§ REQUIRED WORK:
Repeat exactly the lines of the material below that run from the "The width and" line to the "Instruction: Open the Wikipedia source link" line, including both, and do not carry over any pictures.

§ RECORDS PROVIDED:
%%

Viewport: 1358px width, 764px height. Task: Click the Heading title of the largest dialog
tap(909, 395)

%%
%%

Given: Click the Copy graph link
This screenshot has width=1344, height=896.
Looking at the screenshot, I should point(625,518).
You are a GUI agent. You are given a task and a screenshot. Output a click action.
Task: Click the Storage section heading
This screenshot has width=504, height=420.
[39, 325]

%%
%%

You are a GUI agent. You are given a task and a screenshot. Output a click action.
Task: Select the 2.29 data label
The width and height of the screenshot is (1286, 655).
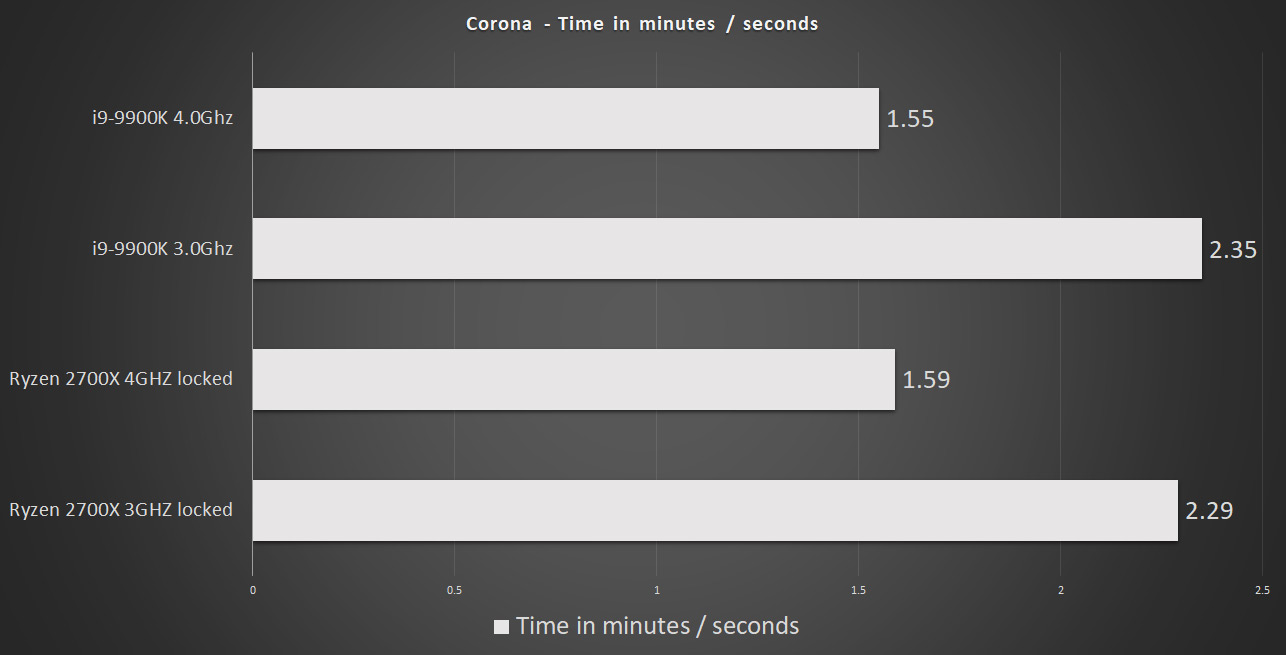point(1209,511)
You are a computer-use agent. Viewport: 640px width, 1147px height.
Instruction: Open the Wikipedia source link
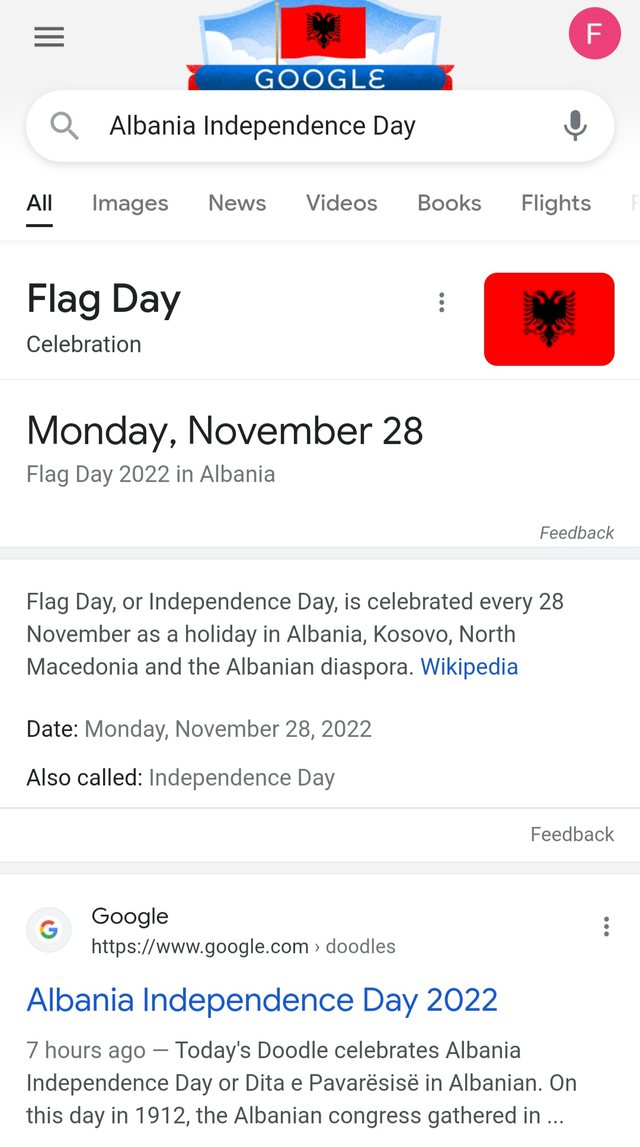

%%

§ SOLUTION:
The width and height of the screenshot is (1286, 655).
point(1209,511)
You are a computer-use agent. Viewport: 640px width, 1147px height.
Instruction: Open the Wikipedia source link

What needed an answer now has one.